- [WRITTEN PROBLEM 1]: Could you rewrite the wine review between "Blanc de Barat Bordeaux" and "of our featured artists.", inclusive, changing "spring rain" to "autumn rain"?
** START OF SELECTION **
Yet, despite their lascivious natures, his characters have hollowed out eyes and a bored detachment that is not particularly inviting.  It seems that some of his characters themselves are voyeurs looking out at us.  I suppose we can be both spectators of the freak show and perhaps we are the freak show as well. 

Where am I going with this?  To be able to channel some of the creativity that these two guys had, booze HAD to be involved.  Miller was a drinker.  While at Sig Sur, he certainly drank some very good California wines, and being a writer, he was piss-poor most of the time.  So the wines usually came courtesy of his generous friends.  And there were those years in Paris.  And Bosch must have had his share of mind-twisting elixirs, as well.  In Bosch’s case, it was probably good Belgian beer or perhaps some very young wine like today’s 2011 vintage offering.

Here’s where we pull it all together, kids.  First, a word about the 2011 vintage: Bosch’s message still rings true today.  Pundits and critics alike are strongly suggesting that 2011 Bordeaux wine prices will need to drop significantly from the levels for 2009 and 2010 vintages to reflect the relative drop in quality as compared to 2009 and 2010.   Greed is the demon that is gorging itself at the banquet fueled by these two stellar vintages– how else, can you explain U.S. $1,000++ prices for single bottles from top château?  Some would argue, there is a comeuppance on the horizon when the prices for the 2011 wines are set.  The most avaricious of these producers should face consequences akin to those depicted in the third panel of the triptych.  Facing an abundance of good wine from 2009-10, they may have to price their wines below prices for the decent 2008 vintage.  It’s a nice theory, and it would be great to see, but I don’t really believe that they will reduce prices by the 40-50% that some are calling for.    

Now, onto today’s NGW Wine.   A young wine, from a small producer in what is considered a lesser vintage, does not have to be bad wine.  From the 2011 vintage, this white Bordeaux is an absolute steal at the price I paid– yes, it is the first 2011 we are reviewing.  I thought that this was particularly good when I tasted it and brought some home from a wine tasting a couple of weeks ago.  This is a crowd pleaser of a wine– and at $7 even my financial advisor would be pleased.  

Blanc de Barat Bordeaux Blanc 2011 ($7).  It reminds me of spring rain.  Mostly Sauvignon Blanc with a little semillon thrown in, this is a light, refreshing and flavorful vino.  Guava like sweetness finishing with a well rounded acidity from the citrus flavors which are polished with a touch of lushness and well harnessed if understated minerality.  It has a softness that makes it truly appealing.  Rated **1/2 

While you could have this on its own, it is so much better with food.  Put some shrimp, I mean prawns, on the barbie and start your dinner off on the right foot.  Today’s recommended dish was truly inspired by the Blanc de Barat.  But it takes it name from one of our featured artists.


Grilled Hieronymous Orange Marinated Prawns

  • 2 lbs. of deveined and shelled prawns (leave tails on)
** END OF SELECTION **
- [WRITTEN PROBLEM 2]: Could you lay out the listing, from its start through the line holding "pyautogui.click(x=1092, y=608)", inclusive, as a two-column CSV with the columns request and answer? Use one row per request, put each field in quotes, and turn line breaks into spaces.
** START OF DATA RECORDS **
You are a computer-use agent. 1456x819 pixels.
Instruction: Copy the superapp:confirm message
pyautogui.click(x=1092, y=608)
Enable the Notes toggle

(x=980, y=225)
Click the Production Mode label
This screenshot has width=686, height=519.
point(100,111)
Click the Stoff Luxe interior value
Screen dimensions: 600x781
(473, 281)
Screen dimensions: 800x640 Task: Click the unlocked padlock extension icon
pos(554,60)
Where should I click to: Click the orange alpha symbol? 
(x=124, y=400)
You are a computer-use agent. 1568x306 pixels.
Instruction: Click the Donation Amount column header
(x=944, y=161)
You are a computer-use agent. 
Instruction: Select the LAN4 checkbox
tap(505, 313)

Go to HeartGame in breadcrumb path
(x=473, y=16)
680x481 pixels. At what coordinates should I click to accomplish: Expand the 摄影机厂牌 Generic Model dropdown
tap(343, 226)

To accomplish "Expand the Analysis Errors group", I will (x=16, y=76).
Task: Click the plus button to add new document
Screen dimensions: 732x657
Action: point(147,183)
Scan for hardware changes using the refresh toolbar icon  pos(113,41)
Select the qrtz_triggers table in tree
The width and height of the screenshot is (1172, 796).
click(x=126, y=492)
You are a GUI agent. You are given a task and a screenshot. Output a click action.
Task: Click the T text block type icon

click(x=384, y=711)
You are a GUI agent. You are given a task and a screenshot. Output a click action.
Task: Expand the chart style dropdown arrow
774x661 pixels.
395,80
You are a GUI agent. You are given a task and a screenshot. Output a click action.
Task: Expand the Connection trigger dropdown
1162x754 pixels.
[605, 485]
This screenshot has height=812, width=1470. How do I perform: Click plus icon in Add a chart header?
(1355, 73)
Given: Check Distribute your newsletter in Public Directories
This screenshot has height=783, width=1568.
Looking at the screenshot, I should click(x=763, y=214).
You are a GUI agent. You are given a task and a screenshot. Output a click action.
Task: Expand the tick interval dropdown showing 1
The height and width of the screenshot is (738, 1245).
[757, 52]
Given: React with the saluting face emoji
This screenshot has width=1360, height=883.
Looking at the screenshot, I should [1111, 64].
** END OF DATA RECORDS **
- [OUTPUT 1]:
Blanc de Barat Bordeaux Blanc 2011 ($7).  It reminds me of autumn rain.  Mostly Sauvignon Blanc with a little semillon thrown in, this is a light, refreshing and flavorful vino.  Guava like sweetness finishing with a well rounded acidity from the citrus flavors which are polished with a touch of lushness and well harnessed if understated minerality.  It has a softness that makes it truly appealing.  Rated **1/2 

While you could have this on its own, it is so much better with food.  Put some shrimp, I mean prawns, on the barbie and start your dinner off on the right foot.  Today’s recommended dish was truly inspired by the Blanc de Barat.  But it takes it name from one of our featured artists.

- [OUTPUT 2]:
request,answer
"You are a computer-use agent. 1456x819 pixels. Instruction: Copy the superapp:confirm message","pyautogui.click(x=1092, y=608)"